Posted: Tue Feb 21, 2012 5:12 am
by wvxvw
Hi, I've encountered this question, and I thought it would be interesting to try to solve it with the least complexity. So far I only have a fair naive solution with the complexity being O(2 * x * y), but it looks like it should be possible to reduce it - yet I cannot find a good way to do it.

Code: Select all

(defun saddle-points-naive (matrix)
  (let* ((x (array-dimension matrix 0))
	 (y (array-dimension matrix 1))
	 (mins (make-array x))
	 (maxs (make-array y))
	 (element)
	 (total 0))
    (dotimes (i x)
      (dotimes (j y)
	(setf element (aref matrix i j)
	      (aref maxs j)
	      (if (zerop i)
		  element
		  (max element (aref maxs j)))
	      (aref mins i)
	      (if (zerop j)
		  element
		  (min element (aref mins i))))))
    (dotimes (i x total)
      (dotimes (j y)
	(when (= (aref maxs i)
		 (aref mins j)
		 (aref matrix i j))
	  (incf total))))))

(defparameter *random-matrix*
  (let ((m (make-array '(5 5))))
    (dotimes (z 25 m)
      (setf (aref m (floor (/ z 5)) (mod z 5))
	    (random 25)))))

(defparameter *flat-matrix*
  (make-array '(3 3) :initial-element 1))
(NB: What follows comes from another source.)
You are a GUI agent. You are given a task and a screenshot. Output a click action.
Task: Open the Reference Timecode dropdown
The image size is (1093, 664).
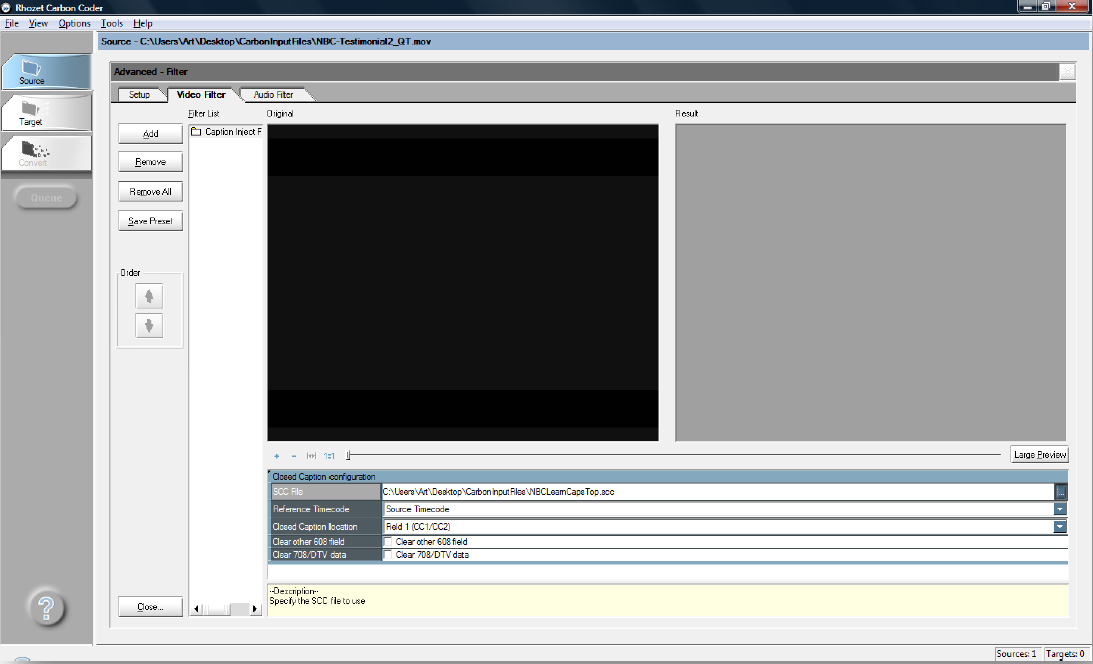click(1059, 508)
(defparameter *parabolic-matrix*
  (make-array '(5 5)
	      :initial-contents
	      '((5 3 0 3 5)
		(7 5 3 5 7)
		(9 7 5 7 9)
		(7 5 3 5 7)
		(5 3 0 3 5))))

(saddle-points-naive *random-matrix*)

(saddle-points-naive *flat-matrix*)

(saddle-points-naive *parabolic-matrix*)
For the reference, saddle point is a value in the matrix, which is at the same time the smallest value in its row and the greatest value in it's column.

Re: Finding number of saddle points of a matrix

Posted: Tue Feb 21, 2012 6:10 am
by ramarren
See this Stack Overflow question. The complexity cannot be lower than O(xy) because you have to touch every point of the matrix.

Re: Finding number of saddle points of a matrix

Posted: Tue Feb 21, 2012 10:07 am
by wvxvw
Well, even though O(xy) would be formally the same as O(2xy) (2 being a factor of the operation cost), I still think there must be a better way to do it because you could cancel certain possibilities while searching for minimum and maximum of the row/column. Or, maybe there could've been some sort of opportunistic algorithm, that would assume that the point is a saddle point and verify that, canceling those it finds on the way as not suitable. Or, maybe it cold've been possible by building a tree from the matrix and somehow collapsing the branches if they are found to be "bad".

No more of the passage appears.